_Study text_:
The long noncoding RNAs PVT1 and uc002mbe.2 in sera provide a new supplementary method for hepatocellular carcinoma diagnosis.

Hepatocellular carcinoma (HCC) is the most common primary malignancy of the liver in adults worldwide. Several studies have demonstrated that long noncoding RNAs (lncRNAs) are involved in the development of various types of cancer, including HCC. These findings prompted us to examine the detectability of lncRNAs in blood samples from patients with HCC. In this study, we explored the expression levels of 31 cancer-related lncRNAs in sera from 71 HCC patients and 64 healthy individuals by reverse transcription and quantitative polymerase chain reaction (RT-qPCR). We found that 25 lncRNAs could be detected in the serum and that 7 had significantly different expression levels. A 2-lncRNA signature (PVT1 and uc002mbe.2) identified by stepwise regression showed potential as a diagnostic marker for HCC. The area under the receiver operating characteristic (ROC) curve was 0.764 (95% CI: 0.684-0.833). The sensitivity and specificity values of this serum 2-lncRNA signature for distinguishing HCC patients from the healthy group were 60.56% and 90.62%, respectively. The diagnostic ability of the combination of the serum 2-lncRNA signature with alpha-fetoprotein (AFP) was much greater than that of AFP alone. The expression levels of the 2 lncRNAs were associated with clinical parameters including tumor size, Barcelona Clinic Liver Cancer (BCLC) stage, and serum bilirubin.

_Supplied data_:
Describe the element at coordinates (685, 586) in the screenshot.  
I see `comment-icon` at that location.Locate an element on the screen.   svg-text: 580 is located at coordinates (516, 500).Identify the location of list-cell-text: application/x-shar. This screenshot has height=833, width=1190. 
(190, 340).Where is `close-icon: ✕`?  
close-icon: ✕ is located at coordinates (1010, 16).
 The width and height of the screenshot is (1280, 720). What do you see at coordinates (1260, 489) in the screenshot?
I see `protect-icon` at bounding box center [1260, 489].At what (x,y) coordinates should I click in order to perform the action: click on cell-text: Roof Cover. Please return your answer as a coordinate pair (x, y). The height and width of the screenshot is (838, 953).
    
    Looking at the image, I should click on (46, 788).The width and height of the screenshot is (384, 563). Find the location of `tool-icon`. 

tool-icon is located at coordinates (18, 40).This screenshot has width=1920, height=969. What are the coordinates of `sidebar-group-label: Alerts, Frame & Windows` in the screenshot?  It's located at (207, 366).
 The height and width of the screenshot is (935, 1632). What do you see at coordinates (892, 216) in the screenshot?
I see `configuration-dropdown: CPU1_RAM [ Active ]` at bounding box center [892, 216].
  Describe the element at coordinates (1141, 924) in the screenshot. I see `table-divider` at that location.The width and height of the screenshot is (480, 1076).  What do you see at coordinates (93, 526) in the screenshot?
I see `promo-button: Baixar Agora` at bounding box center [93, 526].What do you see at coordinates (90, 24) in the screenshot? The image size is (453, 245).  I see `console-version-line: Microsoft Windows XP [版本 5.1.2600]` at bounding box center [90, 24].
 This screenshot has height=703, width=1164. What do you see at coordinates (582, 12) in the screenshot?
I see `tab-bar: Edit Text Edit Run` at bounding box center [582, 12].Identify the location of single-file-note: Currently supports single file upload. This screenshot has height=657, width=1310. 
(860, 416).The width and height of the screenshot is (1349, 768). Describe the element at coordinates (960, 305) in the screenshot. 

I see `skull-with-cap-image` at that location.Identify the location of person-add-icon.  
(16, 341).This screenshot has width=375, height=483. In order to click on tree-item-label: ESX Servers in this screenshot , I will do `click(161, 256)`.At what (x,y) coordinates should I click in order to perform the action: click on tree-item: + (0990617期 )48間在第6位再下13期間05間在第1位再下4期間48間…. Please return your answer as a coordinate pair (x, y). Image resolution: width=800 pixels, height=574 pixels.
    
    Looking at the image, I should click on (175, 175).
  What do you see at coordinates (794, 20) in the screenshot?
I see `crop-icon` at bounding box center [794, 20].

_Required tasks_:
1 > In the abstract on serum lncRNAs above, what area under the ROC curve did the 2-lncRNA signature reach?
2 > Name every clinical parameter that the abstract on serum lncRNAs links to the expression levels of the 2 lncRNAs.

_Responses to the tasks_:
1 > 0.764 (95% CI: 0.684-0.833)

2 > Tumor size, Barcelona Clinic Liver Cancer (BCLC) stage, and serum bilirubin